Write out exactly the lines from the one with "Task: Open the Noto" through the last line of the data below, but not the pictures.

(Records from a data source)
══════════════════════════════
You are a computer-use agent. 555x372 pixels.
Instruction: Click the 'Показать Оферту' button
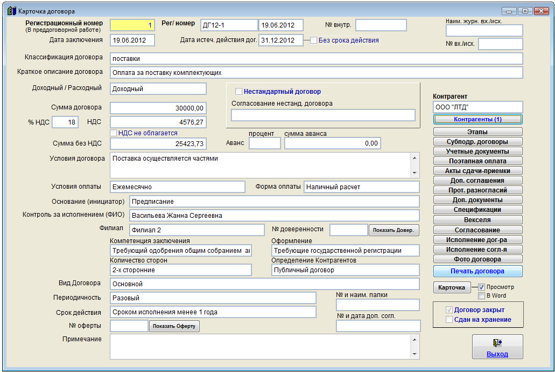(x=174, y=326)
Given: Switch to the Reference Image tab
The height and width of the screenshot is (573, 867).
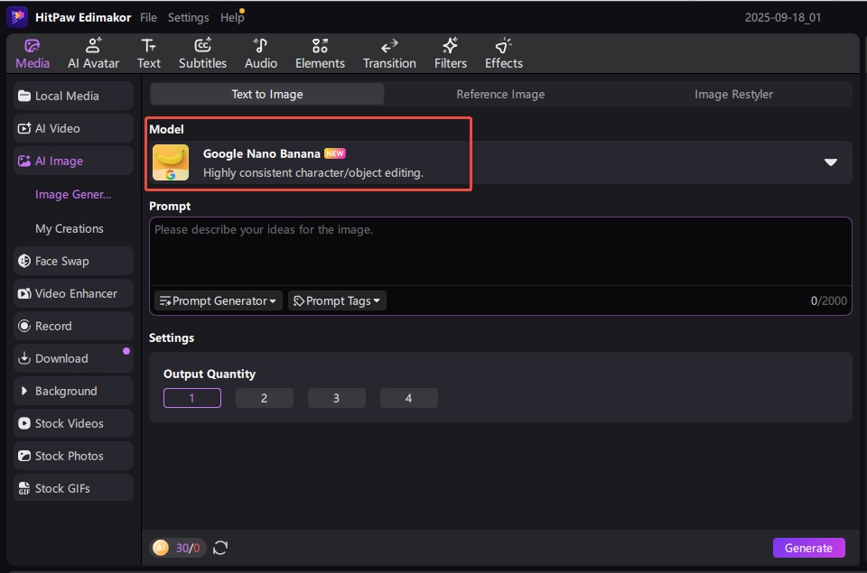Looking at the screenshot, I should pyautogui.click(x=500, y=94).
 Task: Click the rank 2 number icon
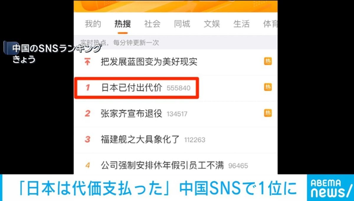[x=88, y=114]
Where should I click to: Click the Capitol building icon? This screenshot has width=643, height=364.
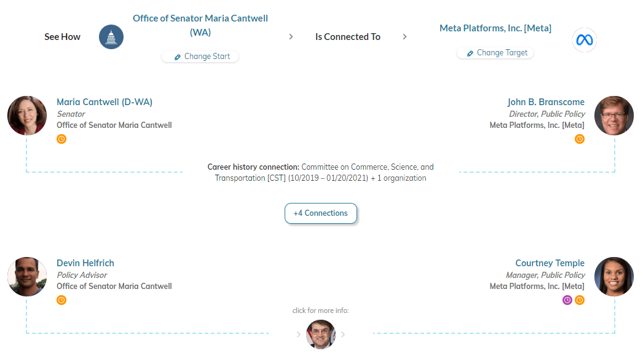[x=111, y=37]
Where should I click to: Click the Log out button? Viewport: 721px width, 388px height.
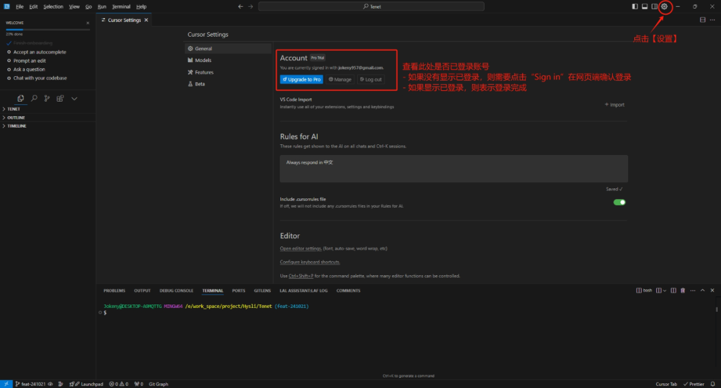[x=371, y=79]
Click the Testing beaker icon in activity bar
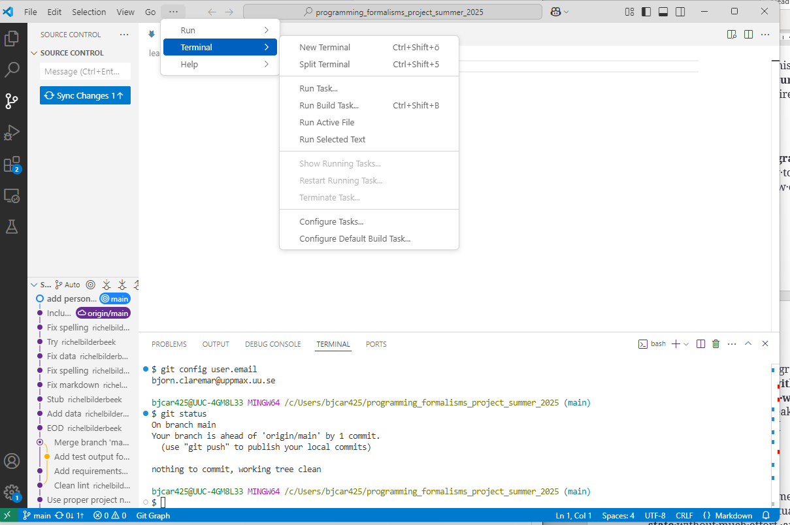This screenshot has width=790, height=525. pos(13,227)
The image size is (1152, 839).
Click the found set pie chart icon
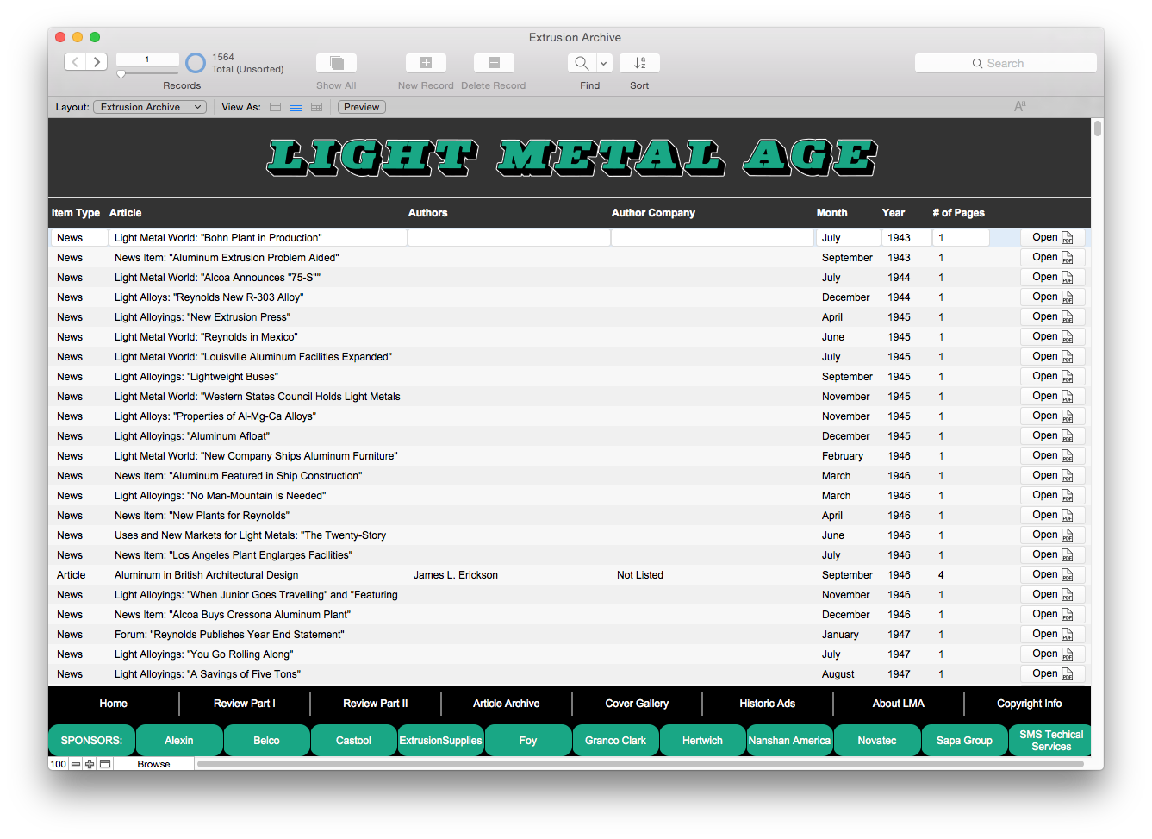click(x=196, y=63)
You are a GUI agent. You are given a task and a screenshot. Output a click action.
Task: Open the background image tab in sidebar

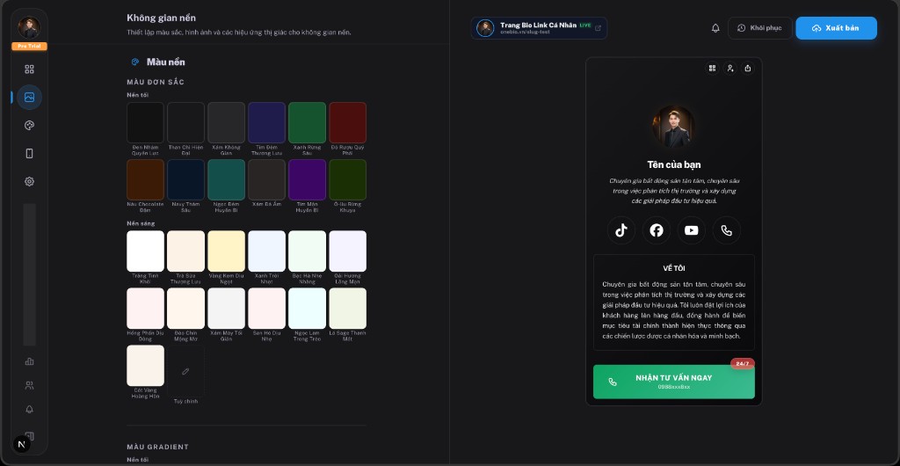(x=29, y=98)
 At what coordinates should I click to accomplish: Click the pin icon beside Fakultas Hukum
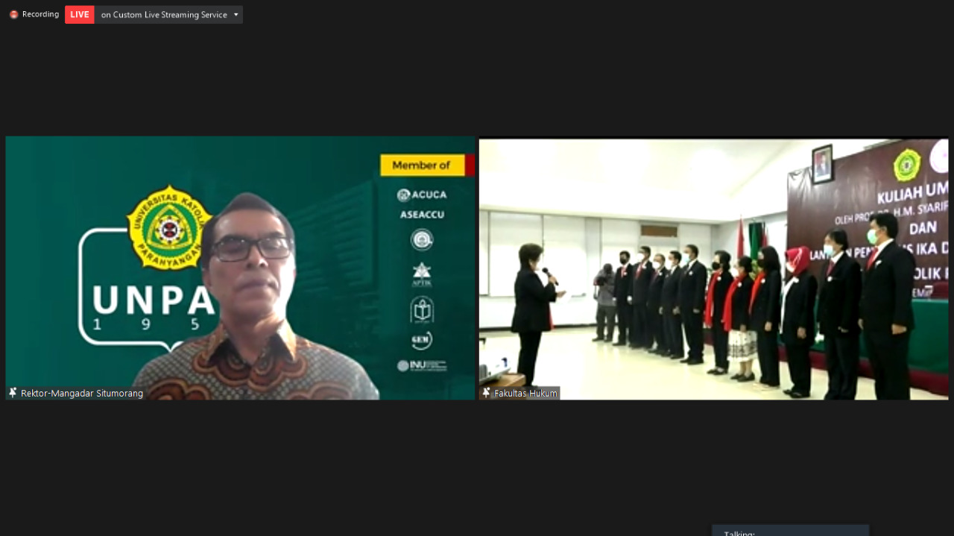point(487,393)
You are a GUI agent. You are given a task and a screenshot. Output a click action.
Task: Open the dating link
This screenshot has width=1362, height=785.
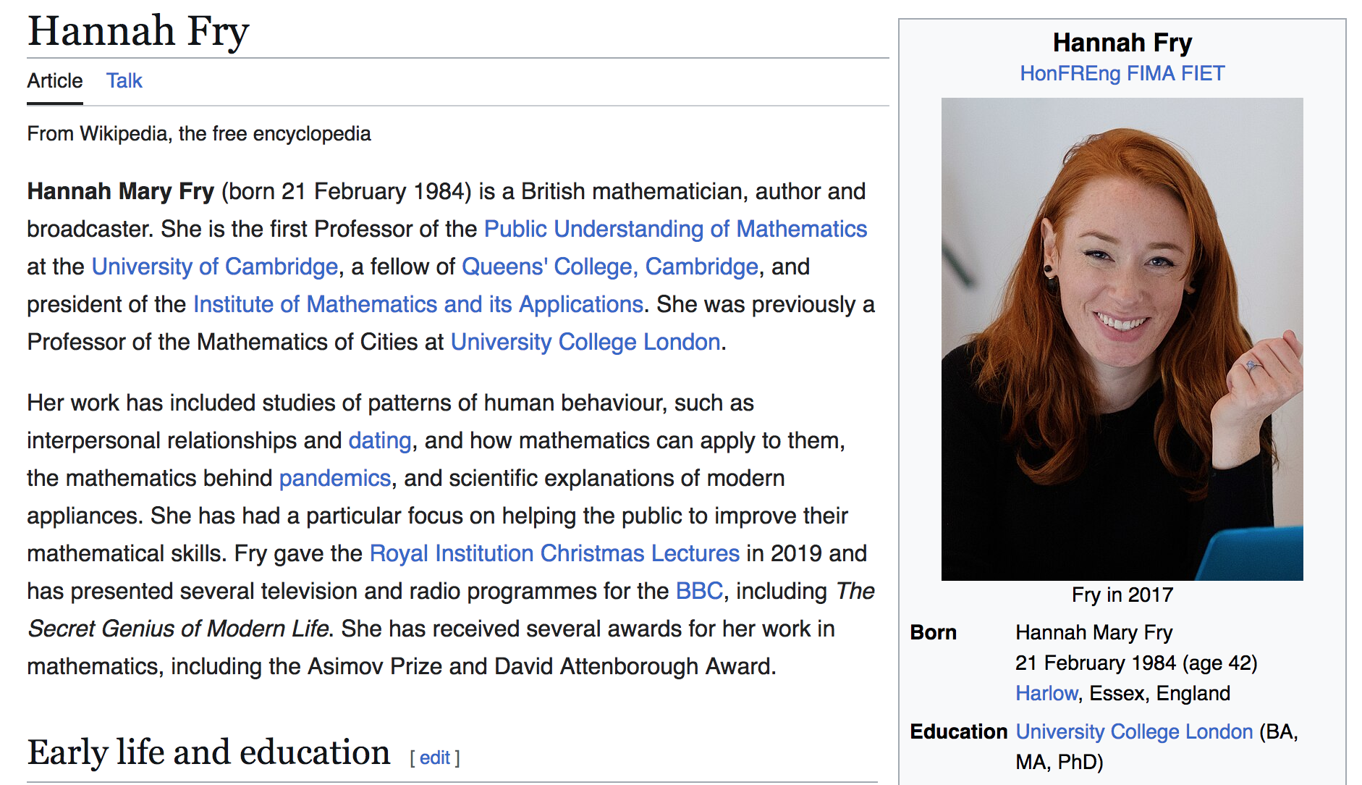(380, 440)
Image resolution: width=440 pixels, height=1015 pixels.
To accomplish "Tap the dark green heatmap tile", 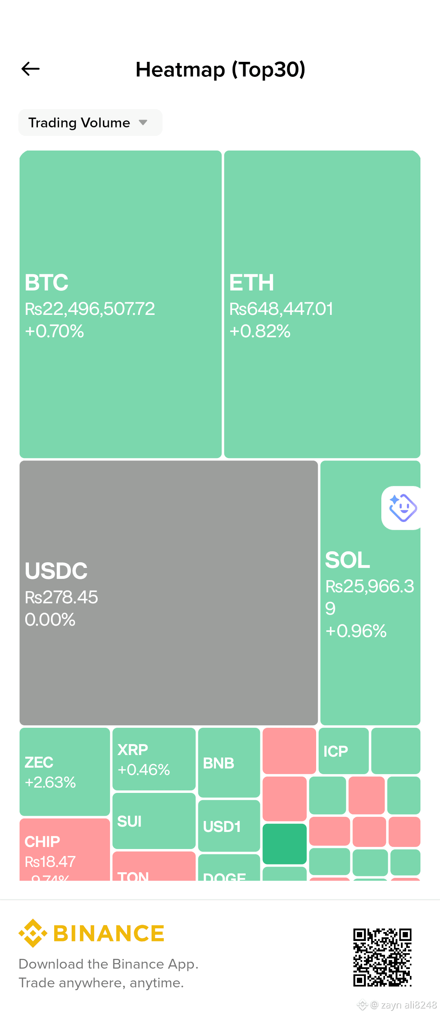I will pyautogui.click(x=284, y=844).
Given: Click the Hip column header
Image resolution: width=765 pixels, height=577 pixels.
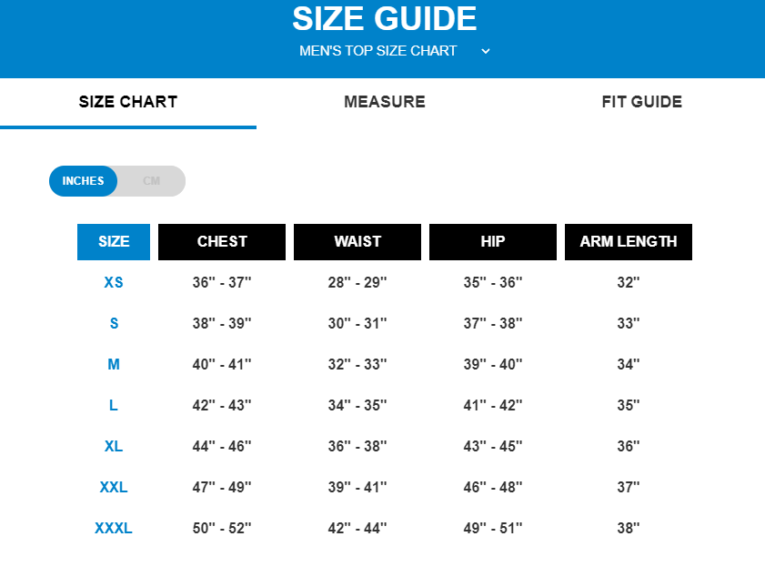Looking at the screenshot, I should click(x=493, y=242).
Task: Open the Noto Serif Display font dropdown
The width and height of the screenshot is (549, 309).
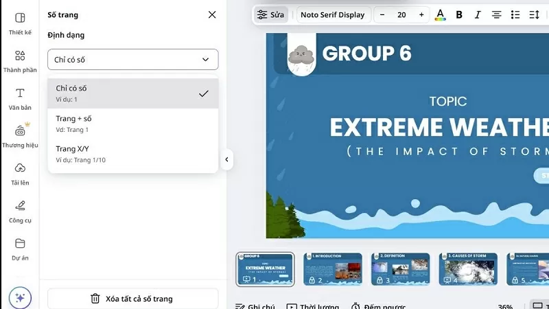Action: [333, 14]
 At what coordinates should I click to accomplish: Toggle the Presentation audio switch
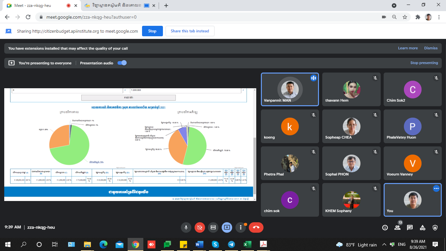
══════════════════════════════
## Written response
Task: Open the Noto Serif Display font dropdown
The width and height of the screenshot is (549, 309).
Action: [333, 14]
 At what coordinates should I click to accomplish: Toggle the Presentation audio switch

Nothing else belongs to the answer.